I've never seen KBG "string" that much when cut...


----------



## Suburban Jungle Life (Mar 1, 2018)

With Poa annua and tttf, I would seed late summer/ really early fall. Both mesotrione and ethofumesate can be sprayed at seed down. Repeat a second meso app and a second etho app. Then switch to a Prodiamine app. This will cover all winter and Poa annua won't be there in the spring. Repeat annually for a few years. This is only for tttf, not kbg or rye.


----------



## Scagfreedom48z+ (Oct 6, 2018)

Suburban Jungle Life said:


> With Poa annua and tttf, I would seed late summer/ really early fall. Both mesotrione and ethofumesate can be sprayed at seed down. Repeat a second meso app and a second etho app. Then switch to a Prodiamine app. This will cover all winter and Poa annua won't be there in the spring. Repeat annually for a few years. This is only for tttf, not kbg or rye.

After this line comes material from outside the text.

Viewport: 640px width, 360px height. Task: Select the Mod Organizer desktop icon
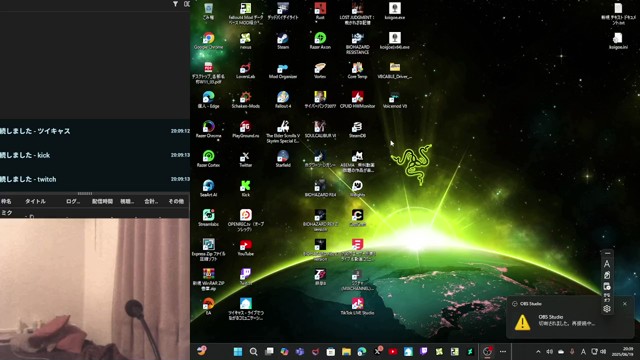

This is great. What would your regiment be if you
Have KBG and rye?


----------



## Drewmey (Oct 3, 2018)

Scagfreedom48z+ said:


> Suburban Jungle Life said:
> 
> 
> > With Poa annua and tttf, I would seed late summer/ really early fall. Both mesotrione and ethofumesate can be sprayed at seed down. Repeat a second meso app and a second etho app. Then switch to a Prodiamine app. This will cover all winter and Poa annua won't be there in the spring. Repeat annually for a few years. This is only for tttf, not kbg or rye.
> ...


KBG would have some issues with this method. You need to wait 6 weeks after application to apply seed. Then you need to wait 8 after germination to reapply ethofumesate. Could use it the following year on established kbg though. Then let the kbg creep to fill gaps instead of overseeding.

Meanwhile with TTTF, ethofumesate can be put down at seed and reapplied 2-3 weeks after germinating.


----------



## Flying Aces (Jun 7, 2017)

@tgreen You mentioned a clump that big without seed heads, curious if you see Poa T with seed heads or is it a Poa A/KBG thing?


----------



## The Walri (Nov 27, 2018)

tgreen said:


> bkel101, one more question. Did you examine the dead spots in July? Do they look like this


Thanks for the great video @to green! Unfortunately it made me realize I have a few areas with extensive Triv in my backyard where every summer it does and pulls up like that in droves...always figured it was grub damage. Guess I have my work cut out for me...but it gives me even more reason to get moving on a KBG Reno I've been thinking about 🤔


----------



## NELawn (May 7, 2019)

Sorry to hear about the Triv, killing it is impossible.

You can kill it with round up, but it often still comes back, its a multi year process. You can try and kill it slow with multiple round up apps in the spring before it goes dormant, once it yellows for summer, you have to wait another year.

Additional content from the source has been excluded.